Extracted data entries
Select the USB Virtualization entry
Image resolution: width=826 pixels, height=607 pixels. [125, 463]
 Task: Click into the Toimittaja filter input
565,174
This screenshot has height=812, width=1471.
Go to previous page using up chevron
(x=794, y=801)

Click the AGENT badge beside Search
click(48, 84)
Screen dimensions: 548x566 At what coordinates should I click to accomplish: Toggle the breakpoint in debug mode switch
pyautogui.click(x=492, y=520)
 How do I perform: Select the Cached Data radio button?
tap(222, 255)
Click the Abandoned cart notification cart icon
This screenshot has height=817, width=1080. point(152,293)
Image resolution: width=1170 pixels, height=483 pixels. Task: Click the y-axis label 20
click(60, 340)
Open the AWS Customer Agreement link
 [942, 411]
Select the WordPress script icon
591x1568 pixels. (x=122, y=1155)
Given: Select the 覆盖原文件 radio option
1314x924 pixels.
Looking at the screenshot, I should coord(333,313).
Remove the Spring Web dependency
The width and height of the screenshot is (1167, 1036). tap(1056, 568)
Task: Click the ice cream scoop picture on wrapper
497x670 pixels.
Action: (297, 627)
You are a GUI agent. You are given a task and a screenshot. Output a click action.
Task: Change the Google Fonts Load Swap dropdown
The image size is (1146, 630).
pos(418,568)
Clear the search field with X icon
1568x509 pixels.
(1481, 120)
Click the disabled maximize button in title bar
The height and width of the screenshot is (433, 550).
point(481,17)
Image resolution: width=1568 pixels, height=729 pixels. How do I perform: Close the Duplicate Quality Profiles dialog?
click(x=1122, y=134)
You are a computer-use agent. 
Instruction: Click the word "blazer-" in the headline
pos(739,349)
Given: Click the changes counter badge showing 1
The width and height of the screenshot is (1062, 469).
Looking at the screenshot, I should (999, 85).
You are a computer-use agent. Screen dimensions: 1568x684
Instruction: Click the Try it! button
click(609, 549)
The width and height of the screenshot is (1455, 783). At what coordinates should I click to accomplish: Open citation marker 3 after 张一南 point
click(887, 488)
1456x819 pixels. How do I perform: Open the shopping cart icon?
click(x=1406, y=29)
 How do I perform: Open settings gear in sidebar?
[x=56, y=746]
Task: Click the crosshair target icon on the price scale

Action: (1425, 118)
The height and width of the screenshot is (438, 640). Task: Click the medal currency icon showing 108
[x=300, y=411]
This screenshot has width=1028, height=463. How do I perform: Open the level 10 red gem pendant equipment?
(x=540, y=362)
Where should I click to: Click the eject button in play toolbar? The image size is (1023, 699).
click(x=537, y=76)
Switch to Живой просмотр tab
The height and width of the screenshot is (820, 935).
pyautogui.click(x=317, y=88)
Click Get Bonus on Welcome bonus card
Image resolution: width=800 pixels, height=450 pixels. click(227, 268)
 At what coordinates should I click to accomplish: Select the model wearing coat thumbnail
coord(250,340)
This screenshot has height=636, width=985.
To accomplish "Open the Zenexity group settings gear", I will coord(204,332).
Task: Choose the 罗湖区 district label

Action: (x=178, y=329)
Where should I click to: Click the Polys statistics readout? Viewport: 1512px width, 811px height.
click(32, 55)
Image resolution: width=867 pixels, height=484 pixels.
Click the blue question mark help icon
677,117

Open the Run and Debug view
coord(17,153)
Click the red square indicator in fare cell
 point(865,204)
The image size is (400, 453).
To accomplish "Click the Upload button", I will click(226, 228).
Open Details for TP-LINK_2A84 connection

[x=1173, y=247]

**Exercise details**
Above are the records. How many of their lines hold "computer"? Answer with the number alone.

**Response to this task**
2